Hello, it is giving me the same error that has been giving me always :S Unexpected end of file has occurred. The following elements are not closed: src, msg
If i print out the string, that is not incorrect... Is that any way to ignore or to see what is happening?
0

You can try using XmlTextReader - it will let you read as many lines from the file as necessary, so you may get correct results even when your file isn't correct XML document:

var stream = new StreamReader("Input.txt");
string watts = null;

using (var reader = new XmlTextReader(stream))
{
    while (reader.Read())
    {
        if (reader.IsStartElement("watts"))
        {
            reader.Read();
            watts = reader.Value;
            break;
        }
    }
}

2 Comments

I think that the problem is that the XML is coming from Serial Port, and for somehow, it has illegal characters. Now it gives the error: Illegal characters in path.
I have tried with no Luck, i have written to a file and then reading it... Unexpected end of file has occurred. The following elements are not closed: src, msg xmldata = dataReceived; System.IO.File.WriteAllText(@path + "xml.txt", xmldata); var stream = new StreamReader(path + "xml.txt"); string wattsxml = null; using (var reader = new XmlTextReader(stream)) { while (reader.Read()) { if (reader.IsStartElement("watts")) { reader.Read(); break; } } }
0

For something so simple, you could look at using a regex. I know, I know, using regular expressions with html/xml is "succumbing to the temptations of the dark god Cthulu", but this is just to extract one, maybe multiple, value(s), so I don't see how it'd do any harm.

Plus, it skips those funky errors you get because it doesn't read/parse xml. It can as invalid as you want it to be.

Whipped up a possible regex:

Regex regex = new Regex("<watts>(?<match>[0-9]+)</watts>");

MatchCollection matches = regex.Matches(sample);

foreach (Match match in matches)
{
    Console.WriteLine(match.Groups["match"].Value);
}

Here's the breakdown on the regex, in case you're (or anyone else stumbling upon this in the future) unfamiliar with them:

  • <watts> matches the opening tag
  • (?<match>[0-9]+) denotes a named capturing group, where the matched strings will be stored in match.Groups with the index match
  • [0-9]+ is, of course, what the value in the watts tag will look like.

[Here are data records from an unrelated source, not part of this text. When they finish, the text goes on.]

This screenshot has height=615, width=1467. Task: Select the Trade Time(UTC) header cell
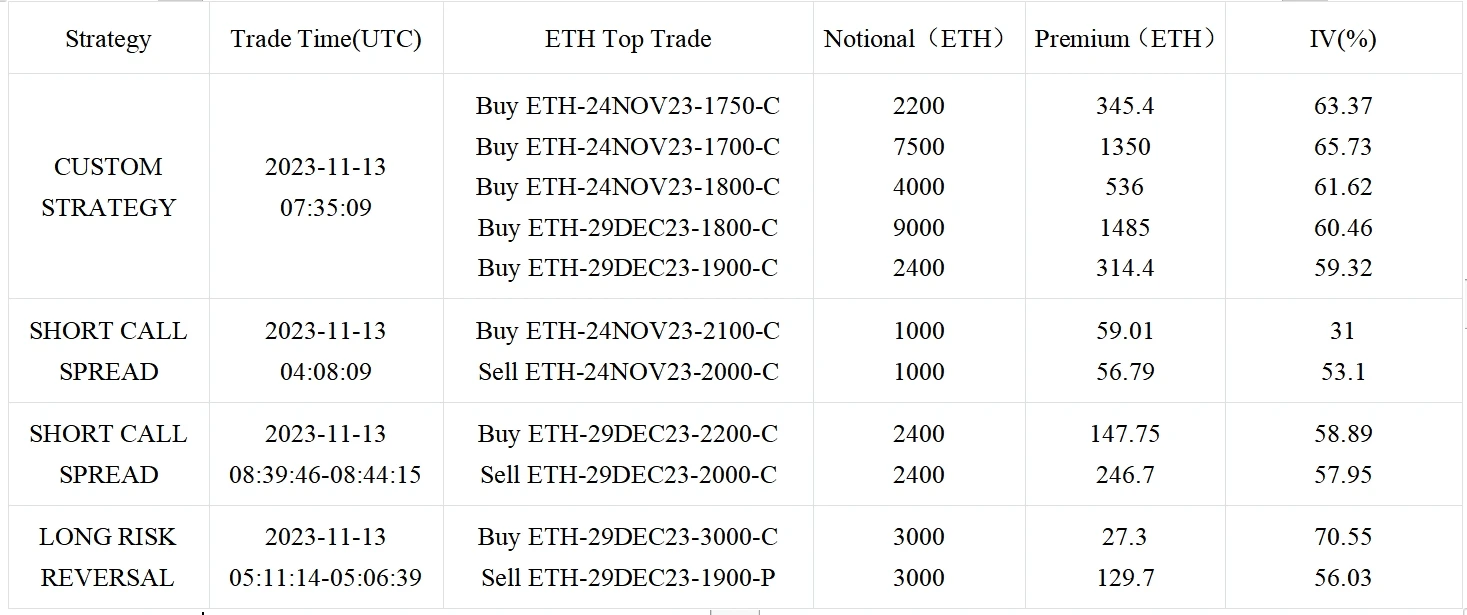pyautogui.click(x=326, y=39)
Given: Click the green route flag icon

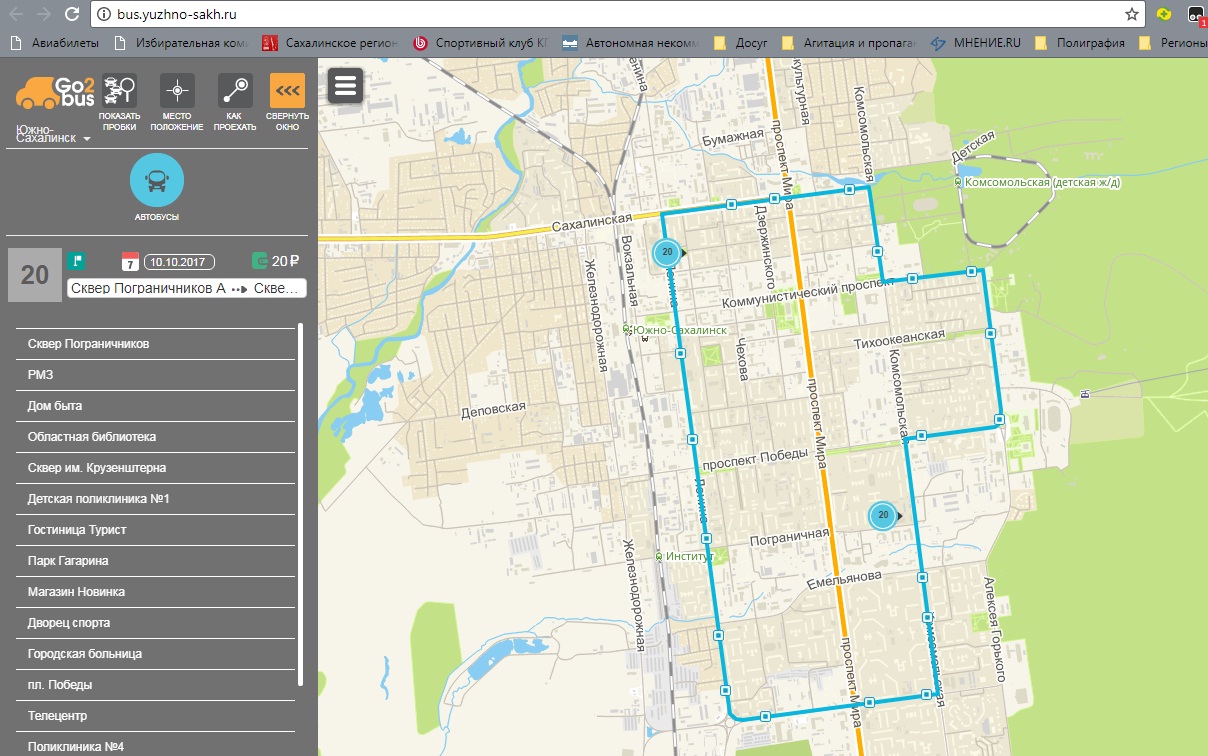Looking at the screenshot, I should click(76, 261).
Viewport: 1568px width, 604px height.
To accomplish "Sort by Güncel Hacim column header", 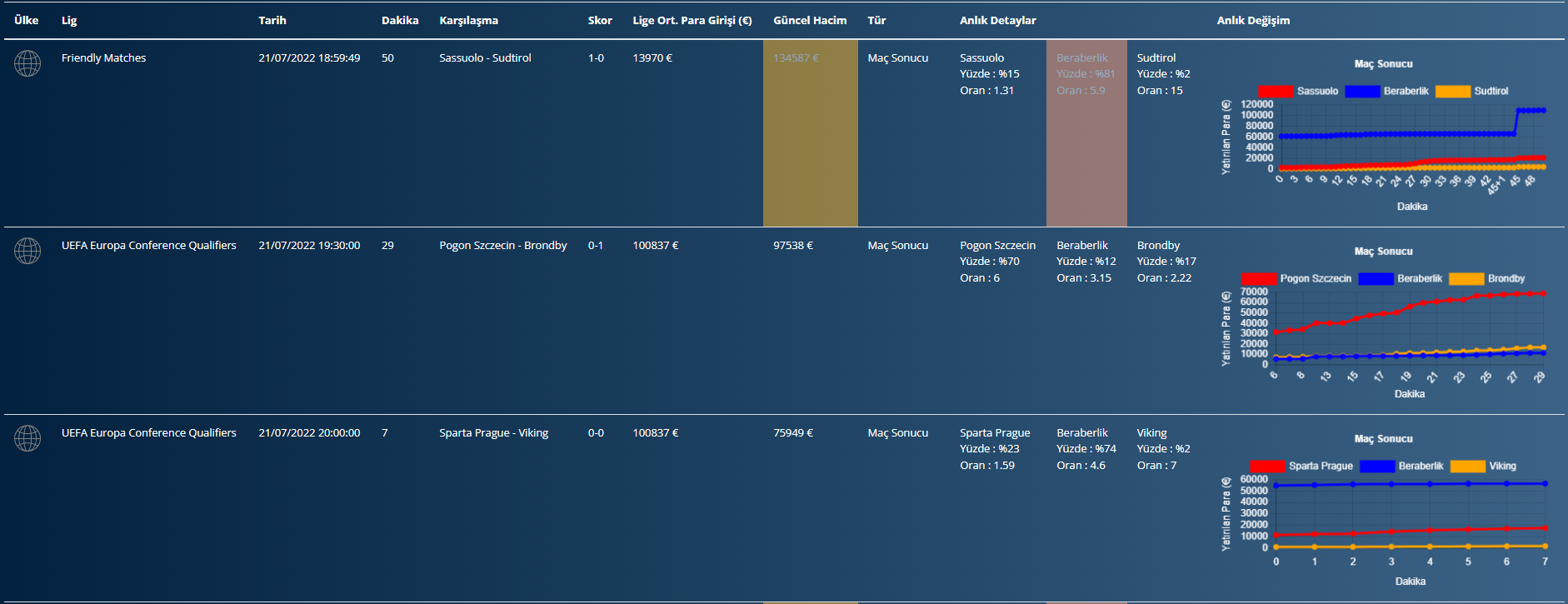I will [809, 21].
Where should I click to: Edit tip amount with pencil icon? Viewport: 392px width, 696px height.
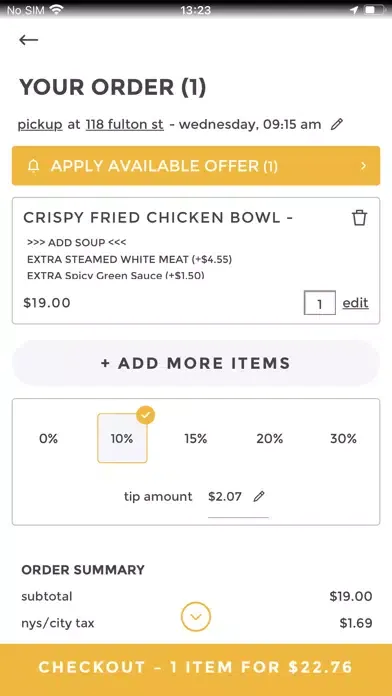(258, 496)
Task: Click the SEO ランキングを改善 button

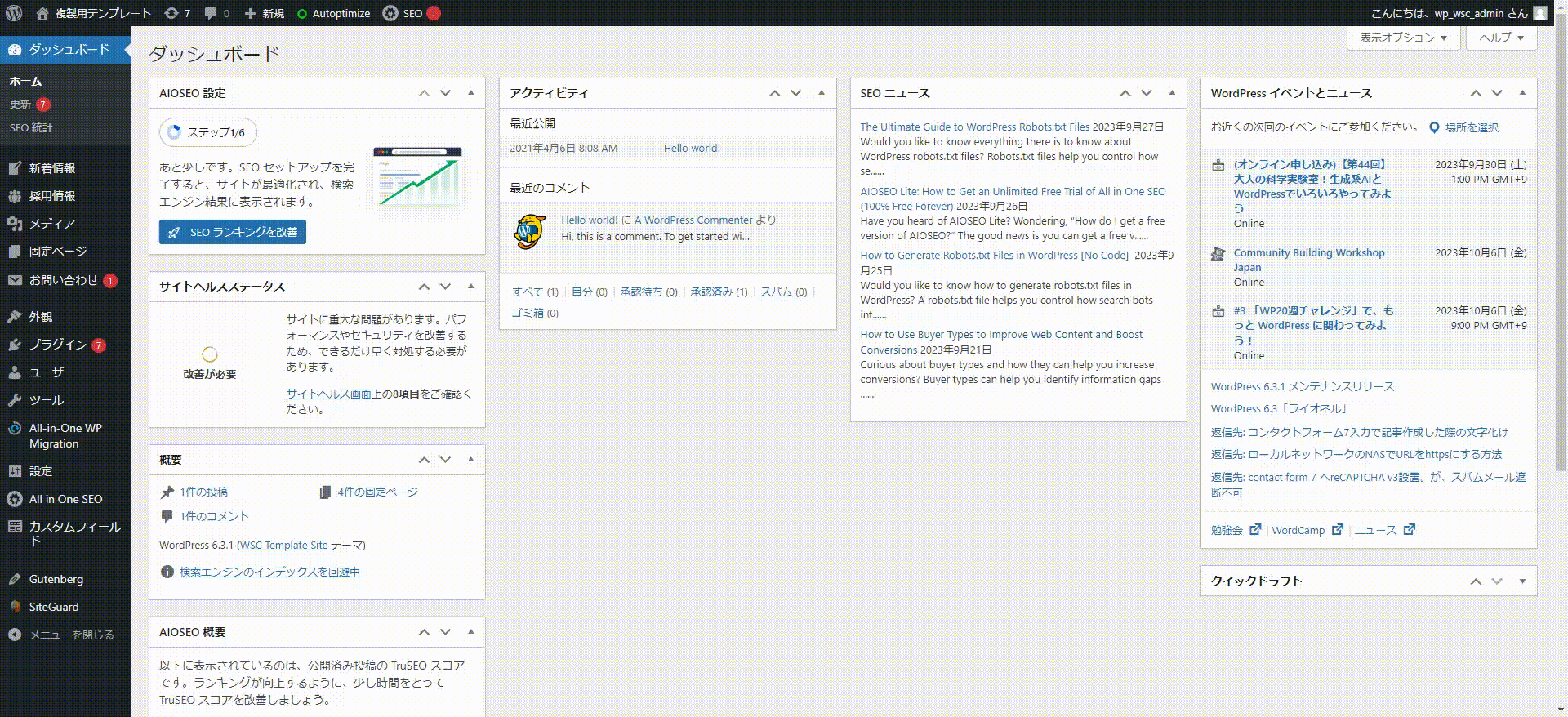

In this case, only numbers, and at least one (you could add a ? after the + to make it non greedy, but I'm not sure if/how that will help)
  • </watts> matches the closing tag
  • the .Matches method returns all instances in the sample string

I couldn't help noticing in the incorrect code that the watts tag is missing. Is this just an oversight on your part? You could always make it so that the regex matches not only watts, but whatever other tag that replaces it in the incorrect data.

As a side note, I do not recommend the use of regular expressions as a replacement to a full blown xml reader/parser. But it seems like overkill to just grab a couple values out of a document.